#### Trecho:
....................

Se existe um tipo de carro que nunca deu certo é o dito “urbano” de dois lugares. Pode olhar: que fim levou o Smart? Teoricamente é perfeito: apenas dois lugares e nada mais, para uso no caminho urbano casa-trabalho e idas à padaria e supermercado, que é 90% do uso moderno do automóvel. Pequeno, econômico e útil, pretende acabar com o enorme desperdício que é exemplificado por um enorme SUV fazendo isso: carregando só uma pessoa para lá e para cá. Lógica perfeita, mas uma que não consegue se provar correta em análise no mundo real.

Lógico: apesar das pessoas usarem os lugares extras apenas muito raramente, não poder levar mais que duas pessoas em seu carro é chato pacas. Uma família pode viajar apenas uma vez por ano para a praia, mas como fazê-lo sem mais lugares e vasto porta-malas para carregar toda a sua inevitável tralha? Os solteiros, que podiam usar bem carros assim, não seriam pegos nem mortos em caixotes ambulantes deste tipo, preferindo coisas que propagandeiem sua posição social (algo caro na moda), espírito aventureiro (jipes), ou sua total falta de medo de morrer (esportivos).
Não é o uso que nos atrai; é a possibilidade do uso. Picapes cabine-dupla são populares por nos tornarem absolutamente independentes; podem carregar gente e coisas de todo tipo. É como ter um carro capaz de 300 km/h, mas nunca passar de 120: é bom saber que se eu quiser ou precisar, posso.

Carros urbanos de 2 lugares também tem um problema maior: não conseguem ser lá muito mais baratos que um carro normal, também pequeno, mas de cinco lugares. Sim, gasta-se um pouco menos de metal na carroceria menor, mas isso não faz diferença alguma. A fábrica ainda o monta do mesmo jeito com o mesmo número de funcionários, o projeto demanda o mesmo número de engenheiros, o carro ainda tem que ter motor, transmissão, suspensão, freios e tudo mais que faz um carro realmente caro. E se um carro igualmente pequeno e de motor pouco potente custa o mesmo, mas tem 5 lugares…
Os carros de dois lugares só tem aceitação geral se oferecem vantagens bem mais palpáveis em troca: ou capacidade de carga gigante (picapes), ou desempenho muito superior e desenho arrojado (carros esporte). As várias vantagens teóricas do urbano se mostram apenas incrementais na realidade: um pouco mais econômico, um pouco mais barato, um pouco menos poluente. Não é difícil aparecer um concorrente com 4 lugares que custe o mesmo (ou pouco a mais), com outro motor mais eficiente, mais econômico e menos poluente.

Mas ainda assim, como o engenheiro é lógico e tenta sempre viver segundo ela, tentativas de carro urbano abundam. Até aqui no Brasil, na época em que tentávamos ter uma indústria local principalmente. Separamos dez exemplos deles para vocês hoje. São eles:
Romi-Isetta (1956)

....................

#### Listagem:
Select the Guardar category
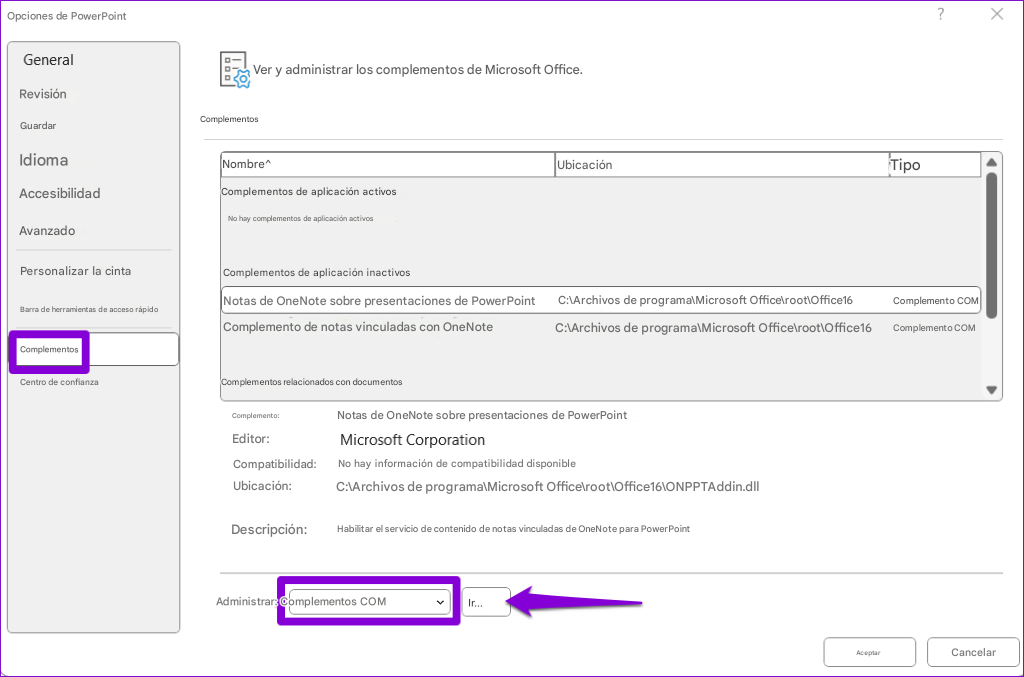 (39, 125)
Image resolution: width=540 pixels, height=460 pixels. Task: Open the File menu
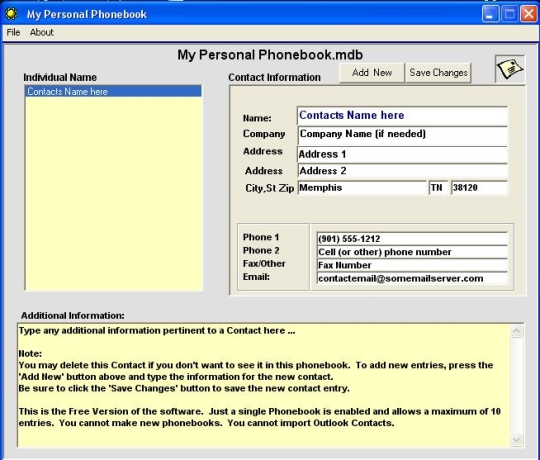pos(13,32)

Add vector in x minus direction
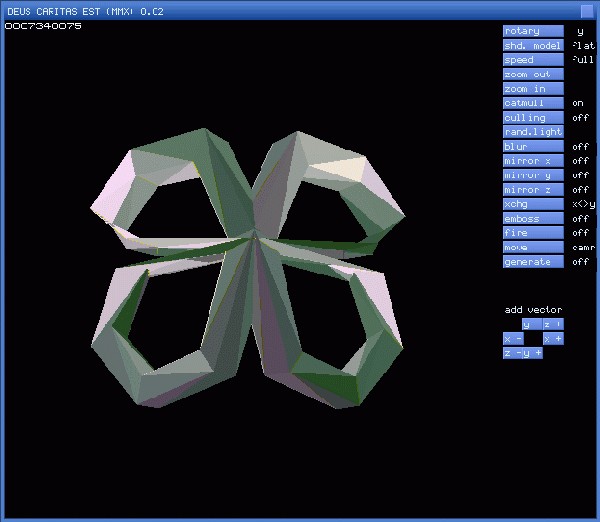pos(512,339)
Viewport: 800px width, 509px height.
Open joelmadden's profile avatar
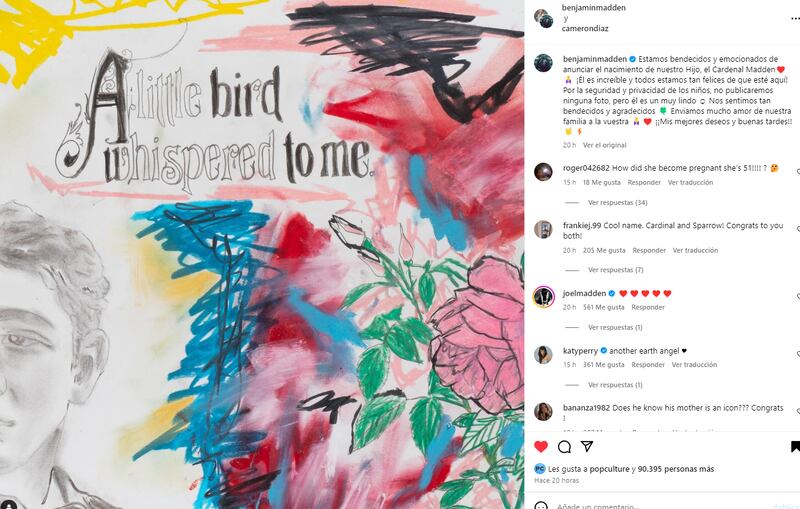(543, 296)
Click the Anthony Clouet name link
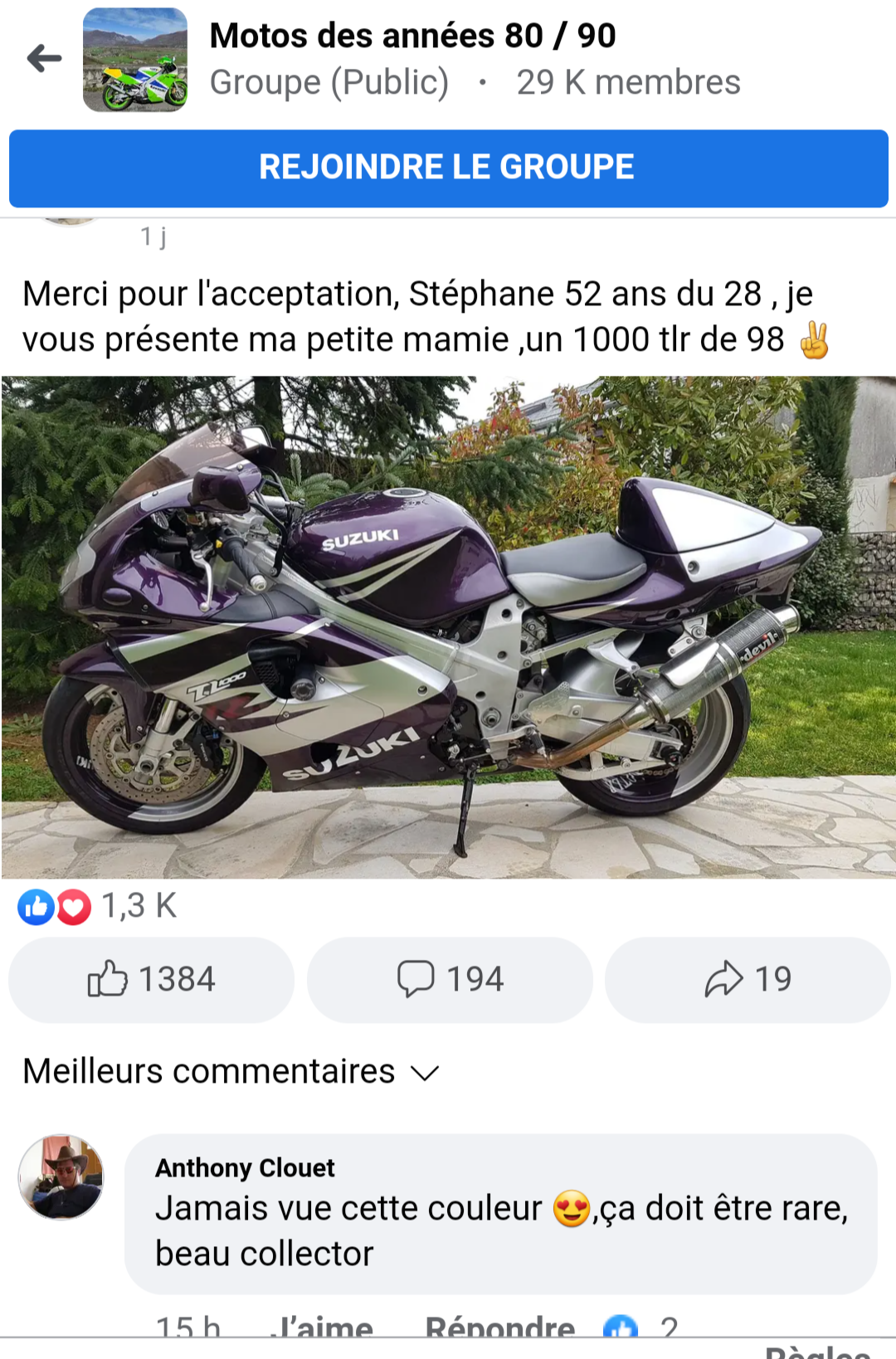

....................

#### Enunciado da tarefa:
Retome o texto sobre carros urbanos de dois lugares a partir do ponto em que ele termina. Os dados não são necessários.

#### Resultado da tarefa:
OK, esta lista é de carros criados por brasileiros, e a Isetta é de projeto italiano, fabricada aqui sob licença pela indústria de tornos Romi, de Santa Bárbara D’Oeste, no interior paulista. Mas não podia ficar de fora por alguns motivos importantes: para começar, foi o primeiro automóvel a ser produzido em nosso país. E, sendo esta uma lista de criações lógicas de engenheiros, nenhum melhor para exemplificar isso, ao mesmo tempo que explica muito da criação do conceito, do que o carrinho de um italiano chamado Ermenegildo Preti.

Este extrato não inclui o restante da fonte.